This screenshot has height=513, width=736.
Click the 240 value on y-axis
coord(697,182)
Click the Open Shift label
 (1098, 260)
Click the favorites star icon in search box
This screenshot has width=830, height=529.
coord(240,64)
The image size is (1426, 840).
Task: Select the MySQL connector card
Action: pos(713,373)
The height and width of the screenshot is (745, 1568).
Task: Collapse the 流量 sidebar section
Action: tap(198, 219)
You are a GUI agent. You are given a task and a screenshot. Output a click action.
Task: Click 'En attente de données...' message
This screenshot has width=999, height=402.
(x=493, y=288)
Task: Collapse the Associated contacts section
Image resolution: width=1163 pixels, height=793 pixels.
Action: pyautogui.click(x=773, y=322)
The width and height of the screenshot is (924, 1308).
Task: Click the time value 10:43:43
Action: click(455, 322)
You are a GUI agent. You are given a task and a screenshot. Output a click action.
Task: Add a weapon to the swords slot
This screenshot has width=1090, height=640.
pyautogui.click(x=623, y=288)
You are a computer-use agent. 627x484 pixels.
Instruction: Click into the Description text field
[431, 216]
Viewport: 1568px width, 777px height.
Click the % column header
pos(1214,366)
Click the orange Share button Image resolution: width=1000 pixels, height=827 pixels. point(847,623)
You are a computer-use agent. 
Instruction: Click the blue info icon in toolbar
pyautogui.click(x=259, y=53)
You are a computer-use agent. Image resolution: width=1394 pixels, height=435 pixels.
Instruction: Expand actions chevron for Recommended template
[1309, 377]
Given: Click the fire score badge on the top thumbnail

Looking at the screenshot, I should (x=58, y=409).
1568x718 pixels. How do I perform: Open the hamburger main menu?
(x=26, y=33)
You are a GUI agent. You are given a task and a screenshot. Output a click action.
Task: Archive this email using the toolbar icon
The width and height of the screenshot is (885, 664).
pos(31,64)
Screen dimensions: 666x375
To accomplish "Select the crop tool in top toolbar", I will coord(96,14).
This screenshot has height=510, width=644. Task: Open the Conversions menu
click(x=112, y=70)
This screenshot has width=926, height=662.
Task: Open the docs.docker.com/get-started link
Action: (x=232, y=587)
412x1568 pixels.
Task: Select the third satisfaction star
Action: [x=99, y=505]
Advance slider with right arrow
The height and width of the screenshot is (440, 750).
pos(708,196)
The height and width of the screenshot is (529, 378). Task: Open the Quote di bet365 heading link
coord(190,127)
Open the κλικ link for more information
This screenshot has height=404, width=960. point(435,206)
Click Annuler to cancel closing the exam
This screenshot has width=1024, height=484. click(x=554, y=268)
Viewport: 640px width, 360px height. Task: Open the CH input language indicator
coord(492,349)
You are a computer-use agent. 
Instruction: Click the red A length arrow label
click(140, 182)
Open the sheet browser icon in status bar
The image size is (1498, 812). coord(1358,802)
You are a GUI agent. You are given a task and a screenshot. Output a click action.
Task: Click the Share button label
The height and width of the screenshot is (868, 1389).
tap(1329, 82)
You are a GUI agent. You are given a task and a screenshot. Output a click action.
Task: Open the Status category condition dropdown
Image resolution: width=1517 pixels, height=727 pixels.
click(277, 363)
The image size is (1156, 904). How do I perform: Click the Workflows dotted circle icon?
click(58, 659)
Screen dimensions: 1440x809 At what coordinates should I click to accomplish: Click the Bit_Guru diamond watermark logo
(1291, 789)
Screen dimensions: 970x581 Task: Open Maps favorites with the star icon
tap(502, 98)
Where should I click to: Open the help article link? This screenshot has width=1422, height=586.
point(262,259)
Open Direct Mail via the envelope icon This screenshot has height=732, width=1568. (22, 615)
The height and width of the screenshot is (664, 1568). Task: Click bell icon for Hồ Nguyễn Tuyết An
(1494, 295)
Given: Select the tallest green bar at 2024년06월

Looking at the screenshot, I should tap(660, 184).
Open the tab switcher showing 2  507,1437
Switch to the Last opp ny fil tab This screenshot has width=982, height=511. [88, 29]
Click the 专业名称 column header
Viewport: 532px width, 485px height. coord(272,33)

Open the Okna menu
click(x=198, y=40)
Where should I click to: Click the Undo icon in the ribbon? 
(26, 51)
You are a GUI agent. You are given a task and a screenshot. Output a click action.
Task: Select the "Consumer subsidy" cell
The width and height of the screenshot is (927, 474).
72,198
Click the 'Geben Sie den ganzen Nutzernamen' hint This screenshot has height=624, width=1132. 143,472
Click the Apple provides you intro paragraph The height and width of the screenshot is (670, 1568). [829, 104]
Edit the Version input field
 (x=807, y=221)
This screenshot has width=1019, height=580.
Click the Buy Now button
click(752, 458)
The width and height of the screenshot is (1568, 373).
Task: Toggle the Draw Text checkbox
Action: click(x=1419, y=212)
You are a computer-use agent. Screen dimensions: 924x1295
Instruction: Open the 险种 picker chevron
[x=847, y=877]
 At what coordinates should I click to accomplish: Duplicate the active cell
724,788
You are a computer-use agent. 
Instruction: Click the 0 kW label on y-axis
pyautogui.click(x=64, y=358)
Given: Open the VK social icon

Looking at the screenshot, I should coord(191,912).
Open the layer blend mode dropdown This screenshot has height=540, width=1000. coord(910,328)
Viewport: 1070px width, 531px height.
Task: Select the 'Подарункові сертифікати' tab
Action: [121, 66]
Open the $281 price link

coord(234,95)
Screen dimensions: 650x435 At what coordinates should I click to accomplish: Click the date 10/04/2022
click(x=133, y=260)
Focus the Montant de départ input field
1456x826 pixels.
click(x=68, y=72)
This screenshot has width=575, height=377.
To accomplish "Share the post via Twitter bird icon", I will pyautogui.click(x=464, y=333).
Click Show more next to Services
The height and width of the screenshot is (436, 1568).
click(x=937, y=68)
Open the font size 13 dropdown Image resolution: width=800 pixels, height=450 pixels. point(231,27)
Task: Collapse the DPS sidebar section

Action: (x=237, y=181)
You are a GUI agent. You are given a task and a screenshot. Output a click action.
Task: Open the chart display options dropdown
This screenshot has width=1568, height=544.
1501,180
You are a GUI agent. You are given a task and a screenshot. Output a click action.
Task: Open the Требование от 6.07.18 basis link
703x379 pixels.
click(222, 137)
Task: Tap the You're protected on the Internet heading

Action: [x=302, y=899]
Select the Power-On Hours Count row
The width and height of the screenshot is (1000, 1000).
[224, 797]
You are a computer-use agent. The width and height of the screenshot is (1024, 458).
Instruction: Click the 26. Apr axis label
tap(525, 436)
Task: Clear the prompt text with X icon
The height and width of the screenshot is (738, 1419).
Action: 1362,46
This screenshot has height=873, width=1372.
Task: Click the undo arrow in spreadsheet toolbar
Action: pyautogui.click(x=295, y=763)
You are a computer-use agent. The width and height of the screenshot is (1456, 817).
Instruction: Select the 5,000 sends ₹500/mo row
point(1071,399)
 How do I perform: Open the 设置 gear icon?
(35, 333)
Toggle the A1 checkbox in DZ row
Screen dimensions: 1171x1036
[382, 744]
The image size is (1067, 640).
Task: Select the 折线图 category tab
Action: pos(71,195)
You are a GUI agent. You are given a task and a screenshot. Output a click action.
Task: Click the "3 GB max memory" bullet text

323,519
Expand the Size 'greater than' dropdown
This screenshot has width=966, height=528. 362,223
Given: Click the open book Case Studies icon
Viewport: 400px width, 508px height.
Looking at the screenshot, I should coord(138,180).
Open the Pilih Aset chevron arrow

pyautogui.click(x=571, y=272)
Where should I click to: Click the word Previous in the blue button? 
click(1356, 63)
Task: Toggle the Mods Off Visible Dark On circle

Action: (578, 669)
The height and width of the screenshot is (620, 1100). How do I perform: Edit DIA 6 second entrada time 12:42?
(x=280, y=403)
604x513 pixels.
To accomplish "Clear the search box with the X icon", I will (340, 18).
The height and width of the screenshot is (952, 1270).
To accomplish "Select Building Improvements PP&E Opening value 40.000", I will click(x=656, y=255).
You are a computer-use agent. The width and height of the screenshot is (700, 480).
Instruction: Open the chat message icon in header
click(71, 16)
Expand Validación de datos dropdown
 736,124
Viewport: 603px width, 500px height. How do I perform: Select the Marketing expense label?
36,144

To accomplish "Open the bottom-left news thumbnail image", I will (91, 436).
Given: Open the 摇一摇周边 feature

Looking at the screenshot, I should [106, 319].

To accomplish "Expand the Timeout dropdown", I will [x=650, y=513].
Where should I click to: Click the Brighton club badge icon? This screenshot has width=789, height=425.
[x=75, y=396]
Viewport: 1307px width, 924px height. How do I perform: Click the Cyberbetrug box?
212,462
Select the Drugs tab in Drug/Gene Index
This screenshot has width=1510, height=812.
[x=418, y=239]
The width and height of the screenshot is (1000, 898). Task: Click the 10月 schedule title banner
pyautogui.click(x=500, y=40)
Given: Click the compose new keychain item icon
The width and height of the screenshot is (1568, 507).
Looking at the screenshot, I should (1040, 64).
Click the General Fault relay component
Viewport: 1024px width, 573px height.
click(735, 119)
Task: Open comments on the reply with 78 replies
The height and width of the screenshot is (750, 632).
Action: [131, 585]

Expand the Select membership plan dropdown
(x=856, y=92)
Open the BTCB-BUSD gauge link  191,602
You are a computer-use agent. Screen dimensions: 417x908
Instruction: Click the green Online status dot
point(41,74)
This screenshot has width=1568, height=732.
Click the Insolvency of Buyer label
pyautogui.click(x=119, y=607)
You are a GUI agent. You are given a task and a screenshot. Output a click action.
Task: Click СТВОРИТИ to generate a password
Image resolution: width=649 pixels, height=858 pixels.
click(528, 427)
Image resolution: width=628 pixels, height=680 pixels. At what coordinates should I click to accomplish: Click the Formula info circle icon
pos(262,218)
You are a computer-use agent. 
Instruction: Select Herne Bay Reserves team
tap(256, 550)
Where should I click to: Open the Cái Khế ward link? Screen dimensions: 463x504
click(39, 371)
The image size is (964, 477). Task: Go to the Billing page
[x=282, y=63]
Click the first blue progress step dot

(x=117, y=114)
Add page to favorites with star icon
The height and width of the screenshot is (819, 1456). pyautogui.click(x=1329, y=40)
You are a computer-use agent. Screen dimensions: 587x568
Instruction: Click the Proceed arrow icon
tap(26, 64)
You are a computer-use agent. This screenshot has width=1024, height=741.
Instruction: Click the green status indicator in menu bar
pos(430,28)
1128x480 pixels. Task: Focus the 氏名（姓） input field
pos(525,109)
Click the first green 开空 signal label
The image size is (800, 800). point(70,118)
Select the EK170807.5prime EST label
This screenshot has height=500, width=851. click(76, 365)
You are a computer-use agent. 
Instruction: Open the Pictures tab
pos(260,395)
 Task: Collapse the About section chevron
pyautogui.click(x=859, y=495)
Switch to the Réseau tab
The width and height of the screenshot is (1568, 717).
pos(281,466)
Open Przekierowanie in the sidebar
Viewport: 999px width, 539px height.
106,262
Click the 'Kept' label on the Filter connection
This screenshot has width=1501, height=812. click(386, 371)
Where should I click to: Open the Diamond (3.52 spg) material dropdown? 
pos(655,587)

******

### What this task involves
Exact lines only, please: output the listing from the first line to the line with "Click the favorites star icon in search box", both included.

### Exercise output
This screenshot has height=513, width=736.
Click the 240 value on y-axis
coord(697,182)
Click the Open Shift label
 (1098, 260)
Click the favorites star icon in search box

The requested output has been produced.